== Excerpted passage ==

As a result, the transmission potential that appears on the output side (30b) of the transmission capacitance (30) is applied to the gate (8G) of the n-channel MOS device (8) used as a source follower for the buffer circuit (11). Furthermore, one end of the resetting switch (7) to initialize the potential of the output side (30b) is connected across the output side (30b) and the gate (8G). To the other end of this resetting switch (7) is connected an n-channel MOS device (31), with the same construction as the MOS device (8), as a source follower. Still further, since a gate electrode (31g) and a drain (31d) in the MOS device (31) are short circuited, the potential at the output side (30b) is set to the threshold potential V.sub.th of the MOS device (31), that is the threshold potential V.sub.th of the source follower (8), by means of the resetting switch (7).
As explained in Embodiment 1, by means of adopting the light sensor (10) using the photodiodes (1), operational amplifiers (2), integration capacitances (3), and resetting switches (6), a high-sensitivity light sensor device with assured linearity can be realized. It is common for each operational amplifier to have a very small offset potential. These small potentials may cause variance in the output potential from each light sensor in the low light intensity region. Therefore, to attain highly-defined and highly accurate image data, it is preferable for the influence of these offset potentials to be removed. In other words, as shown in FIG. 9, the reset initial potential V.sub.in at the light sensor will be as follows even if the reference potential V.sub.ref is input into the noninverting input to the operational amplifier, as a result of the offset potential V.sub.of inherent to each operational amplifier:
V.sub.int =V.sub.ref +V.sub.of (20)
Therefore, the output potential Vout from the light sensor as shown in the expression (16) will be,
V.sub.out =V.sub.ref +V.sub.of -.DELTA.V (21)
where a potential shifted by as much as V.sub.of is output. This V.sub.of is very weak, but is inherent in each operational amplifier, and appears as a variance in the output from the light sensors. Therefore, by removing this offset potential V.sub.of, a light sensor which assures linearity down to a region with very low light intensity and is even more accurate can be realized.

===
== Entries provided ==

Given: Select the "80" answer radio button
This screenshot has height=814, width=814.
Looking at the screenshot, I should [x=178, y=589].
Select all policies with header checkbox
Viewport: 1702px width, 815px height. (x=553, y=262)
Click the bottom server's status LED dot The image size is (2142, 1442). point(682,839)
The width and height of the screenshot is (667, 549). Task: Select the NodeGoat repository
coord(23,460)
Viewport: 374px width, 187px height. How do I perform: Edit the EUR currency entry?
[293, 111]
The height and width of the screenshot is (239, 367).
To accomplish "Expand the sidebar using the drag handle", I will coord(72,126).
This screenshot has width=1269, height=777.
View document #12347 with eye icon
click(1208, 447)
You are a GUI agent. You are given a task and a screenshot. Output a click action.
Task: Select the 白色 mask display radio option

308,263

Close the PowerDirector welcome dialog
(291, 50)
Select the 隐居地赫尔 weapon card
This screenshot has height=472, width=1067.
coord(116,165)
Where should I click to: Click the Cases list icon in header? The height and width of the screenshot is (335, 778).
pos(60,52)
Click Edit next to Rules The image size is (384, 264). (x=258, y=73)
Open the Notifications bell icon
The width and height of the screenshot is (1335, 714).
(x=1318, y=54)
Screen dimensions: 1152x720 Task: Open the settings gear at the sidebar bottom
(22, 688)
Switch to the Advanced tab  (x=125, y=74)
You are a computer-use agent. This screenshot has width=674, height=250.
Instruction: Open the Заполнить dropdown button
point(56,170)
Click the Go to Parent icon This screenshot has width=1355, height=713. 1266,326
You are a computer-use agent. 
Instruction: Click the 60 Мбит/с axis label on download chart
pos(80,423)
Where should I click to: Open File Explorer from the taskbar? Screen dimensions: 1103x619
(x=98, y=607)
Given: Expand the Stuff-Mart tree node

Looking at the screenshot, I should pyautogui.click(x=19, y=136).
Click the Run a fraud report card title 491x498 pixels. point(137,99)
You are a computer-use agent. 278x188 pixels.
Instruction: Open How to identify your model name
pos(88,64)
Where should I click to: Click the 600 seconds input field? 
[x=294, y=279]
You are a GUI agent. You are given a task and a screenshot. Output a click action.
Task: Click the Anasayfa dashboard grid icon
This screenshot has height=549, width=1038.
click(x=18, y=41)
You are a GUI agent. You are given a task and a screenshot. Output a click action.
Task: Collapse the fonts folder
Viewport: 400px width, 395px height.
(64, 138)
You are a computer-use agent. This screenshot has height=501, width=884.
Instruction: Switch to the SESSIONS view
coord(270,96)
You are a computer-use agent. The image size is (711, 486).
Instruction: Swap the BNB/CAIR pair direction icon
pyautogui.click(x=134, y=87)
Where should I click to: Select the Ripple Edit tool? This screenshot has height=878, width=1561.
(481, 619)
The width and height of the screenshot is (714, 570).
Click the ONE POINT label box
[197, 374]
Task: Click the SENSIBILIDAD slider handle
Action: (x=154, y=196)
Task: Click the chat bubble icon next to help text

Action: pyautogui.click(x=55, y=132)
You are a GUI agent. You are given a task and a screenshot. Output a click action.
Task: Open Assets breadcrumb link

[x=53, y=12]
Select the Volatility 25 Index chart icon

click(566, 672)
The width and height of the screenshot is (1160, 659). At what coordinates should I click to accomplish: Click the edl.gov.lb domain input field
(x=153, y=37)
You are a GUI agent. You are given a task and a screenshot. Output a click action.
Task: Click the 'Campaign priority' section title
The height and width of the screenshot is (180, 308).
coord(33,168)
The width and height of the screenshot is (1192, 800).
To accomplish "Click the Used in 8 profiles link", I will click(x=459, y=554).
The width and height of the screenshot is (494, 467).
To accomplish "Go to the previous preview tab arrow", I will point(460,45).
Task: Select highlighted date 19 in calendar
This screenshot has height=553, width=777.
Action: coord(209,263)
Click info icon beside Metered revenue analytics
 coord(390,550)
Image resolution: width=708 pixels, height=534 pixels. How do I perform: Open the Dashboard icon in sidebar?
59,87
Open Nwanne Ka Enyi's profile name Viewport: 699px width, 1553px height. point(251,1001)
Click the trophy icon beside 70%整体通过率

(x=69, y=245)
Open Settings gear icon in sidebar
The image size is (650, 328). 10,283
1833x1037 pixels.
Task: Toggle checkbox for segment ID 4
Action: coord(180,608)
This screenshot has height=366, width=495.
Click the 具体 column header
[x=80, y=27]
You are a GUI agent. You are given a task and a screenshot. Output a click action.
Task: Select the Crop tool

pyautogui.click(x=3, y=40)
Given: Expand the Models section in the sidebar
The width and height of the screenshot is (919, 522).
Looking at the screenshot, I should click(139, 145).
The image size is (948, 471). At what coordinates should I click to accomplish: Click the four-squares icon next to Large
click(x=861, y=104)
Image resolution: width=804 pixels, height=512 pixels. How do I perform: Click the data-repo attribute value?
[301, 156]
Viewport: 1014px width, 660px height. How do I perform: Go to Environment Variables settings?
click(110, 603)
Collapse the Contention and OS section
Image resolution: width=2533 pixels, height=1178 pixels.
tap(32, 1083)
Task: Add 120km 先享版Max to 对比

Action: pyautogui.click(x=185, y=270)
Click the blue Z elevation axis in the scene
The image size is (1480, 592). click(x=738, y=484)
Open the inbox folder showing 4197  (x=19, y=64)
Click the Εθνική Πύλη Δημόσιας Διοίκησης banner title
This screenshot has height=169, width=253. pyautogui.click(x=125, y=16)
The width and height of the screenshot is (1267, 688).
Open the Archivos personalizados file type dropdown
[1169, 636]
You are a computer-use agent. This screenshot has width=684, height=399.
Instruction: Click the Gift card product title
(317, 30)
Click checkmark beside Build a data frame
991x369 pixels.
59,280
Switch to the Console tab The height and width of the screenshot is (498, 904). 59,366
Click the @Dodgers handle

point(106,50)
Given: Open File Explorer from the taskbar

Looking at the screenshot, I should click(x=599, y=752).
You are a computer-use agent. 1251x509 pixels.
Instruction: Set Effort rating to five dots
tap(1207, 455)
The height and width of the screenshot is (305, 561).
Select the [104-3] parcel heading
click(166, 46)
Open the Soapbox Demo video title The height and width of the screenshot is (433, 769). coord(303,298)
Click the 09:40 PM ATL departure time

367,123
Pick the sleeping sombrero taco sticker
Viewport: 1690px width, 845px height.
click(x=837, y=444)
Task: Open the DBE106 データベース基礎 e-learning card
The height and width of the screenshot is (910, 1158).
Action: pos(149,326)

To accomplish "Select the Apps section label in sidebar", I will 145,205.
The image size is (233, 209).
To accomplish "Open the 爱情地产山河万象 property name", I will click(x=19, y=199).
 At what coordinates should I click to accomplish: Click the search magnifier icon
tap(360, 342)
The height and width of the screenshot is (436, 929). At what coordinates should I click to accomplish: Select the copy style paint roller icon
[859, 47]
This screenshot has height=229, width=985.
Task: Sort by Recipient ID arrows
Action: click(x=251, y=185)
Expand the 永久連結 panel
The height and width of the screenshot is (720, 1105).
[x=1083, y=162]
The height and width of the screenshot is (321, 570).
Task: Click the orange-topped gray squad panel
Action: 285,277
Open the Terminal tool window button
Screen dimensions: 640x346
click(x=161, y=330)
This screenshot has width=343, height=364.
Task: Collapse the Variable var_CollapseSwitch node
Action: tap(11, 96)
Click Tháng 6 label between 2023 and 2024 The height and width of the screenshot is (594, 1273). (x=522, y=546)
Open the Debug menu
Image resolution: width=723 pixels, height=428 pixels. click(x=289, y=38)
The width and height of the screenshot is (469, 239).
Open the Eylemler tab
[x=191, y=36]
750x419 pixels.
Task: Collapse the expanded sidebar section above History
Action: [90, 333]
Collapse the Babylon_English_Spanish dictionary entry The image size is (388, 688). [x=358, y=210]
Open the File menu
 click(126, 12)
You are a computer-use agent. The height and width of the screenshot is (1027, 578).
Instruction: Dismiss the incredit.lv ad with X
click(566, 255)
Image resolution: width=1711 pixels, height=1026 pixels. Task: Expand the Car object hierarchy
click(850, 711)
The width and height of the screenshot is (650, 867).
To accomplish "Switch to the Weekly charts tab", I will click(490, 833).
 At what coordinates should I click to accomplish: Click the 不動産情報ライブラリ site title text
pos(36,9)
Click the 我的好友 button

===

**Tasks for this exercise**
1: Answer each item from the light sensor passage briefly.
(a) What is the n-channel MOS device (8) used as for the buffer circuit (11)?
(b) Which two parts of the MOS device (31) are short circuited?
(c) In what region may the offset potentials cause variance in the output potential from each light sensor?
2: In the light sensor passage, condense the paragraph beginning "As explained in Embodiment 1" into a short bulleted list that keeps its main facts.
3: Write the next part of the passage on removing the operational amplifier offset potential in the light sensor, starting after its final sentence.

**Answers to the problems**
1:
(a) A source follower.
(b) The gate electrode (31g) and the drain (31d).
(c) The low light intensity region.

2:
- A light sensor (10) built with photodiodes (1), operational amplifiers (2), integration capacitances (3), and resetting switches (6) gives a high-sensitivity light sensor device with assured linearity.
- Each operational amplifier commonly has a very small offset potential.
- These offset potentials may cause variance in the output potential from each light sensor in the low light intensity region.
- For highly defined and highly accurate image data, their influence should preferably be removed.
- As FIG. 9 shows, because of the offset potential V.sub.of inherent to each operational amplifier, the reset initial potential at the light sensor is shifted even when the reference potential V.sub.ref is input into the noninverting input.

3:
To do this, the present device has transmission capacitance (30) inserted in the buffer circuit (11). And this transmission capacitance (30) is used to cancel the offset potentials V.sub.ofo 1 to V.sub.ofo n. Furthermore, the present device enables potentials proportional to the light intensities to be output from the buffer circuit (11) by obtaining the potential variation upon initializing the sensors (10.1-10.n) via the transmission capacitance (30). This makes the device of this example easier to operate as it can output higher signals when the light intensity is higher, as in the case of conventional light sensors.
Next, explanations are provided about the operation of each part of the present device referring to the timing chart in FIG. 8.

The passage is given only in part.